Welcome to CFF-U Business Series!

Welcome back to CFF university. I love recording these videos for you as a client of commercial fleet. I absolutely love the game of business, the language of business, and you know, from my own days of starting commercial fleet, 26 years ago, I didn’t have a roadmap. I didn’t have a playbook that I could follow. And so that’s why we do CFF university. It gives you a structured format of if you do the things we teach in CFF university in your business, you will run a better business period. End of story. We have had hundreds of people come through our burn, the ships bootcamp, which is where this content comes from. Uh, my partner, judge Graham and I in that business have taught hundreds of people. And we have watched incredible results from our alumni group who simply do the steps that you’re being taught.

Deadly Habit #1 – Talking In Bull S**t

This Chapter is SU super important to me because I believe it is the secret sauce of business. I believe it’s the future of business. Everybody talks about, you know, businesses about revenue and profits and scale and growth. Yeah, I get all that and I agree with you, but that happens when you have culture. And I want to offer you seven deadly habits that kill your business. Now we’re going to get into in a few chapters more about culture, but I want to give you these seven things that if they’re going on in your business, you need to fix them. So let’s get into it.

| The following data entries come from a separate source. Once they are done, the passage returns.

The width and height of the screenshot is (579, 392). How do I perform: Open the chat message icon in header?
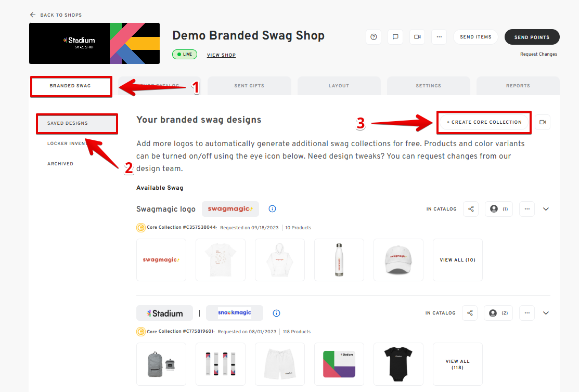coord(395,37)
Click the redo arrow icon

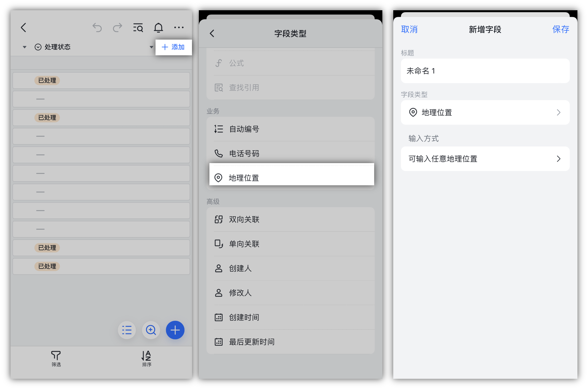click(x=117, y=28)
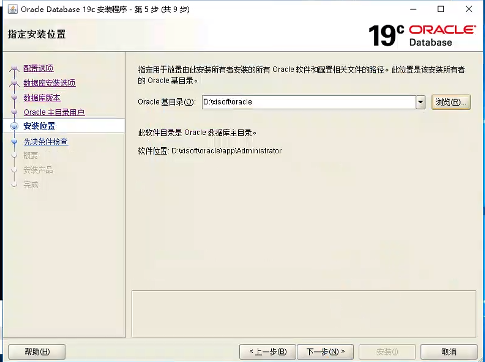
Task: Click the 先决条件检查 step bullet icon
Action: (x=14, y=142)
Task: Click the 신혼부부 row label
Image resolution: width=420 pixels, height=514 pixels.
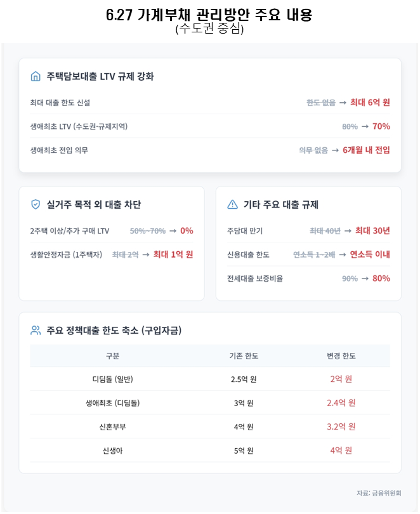Action: [x=113, y=427]
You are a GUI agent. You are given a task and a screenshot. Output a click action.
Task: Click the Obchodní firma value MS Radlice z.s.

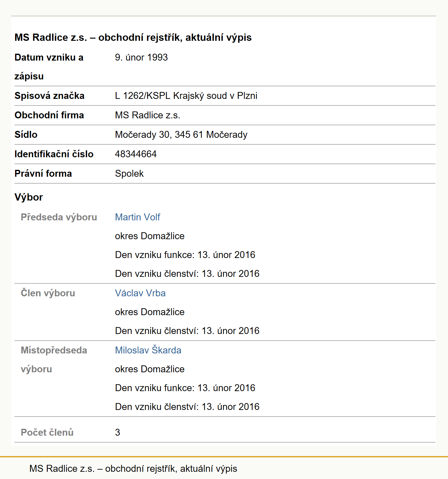point(148,115)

We call these the deadly seven, the first, and I apologize for the language,

The first is called talking in Bull S***. It’s when your organization doesn’t tell each other honest truth, your managers are kind of afraid to bring bad news.

Telling People The TRUTH

You’re afraid to give someone bad news. People are afraid to tell you that they’re unhappy. And so you end up with this feeding frenzy of no one telling anybody the truth. Here is the evidence that this habit exists in your business. The evidence of talking in BS in your organization is that you’re having coated conversations. You’re just having a hard time telling people the hard truth. There is a failure to deliver bad news. That’s going on in your organization as well. People are simply afraid to tell you that they lost the deal, right?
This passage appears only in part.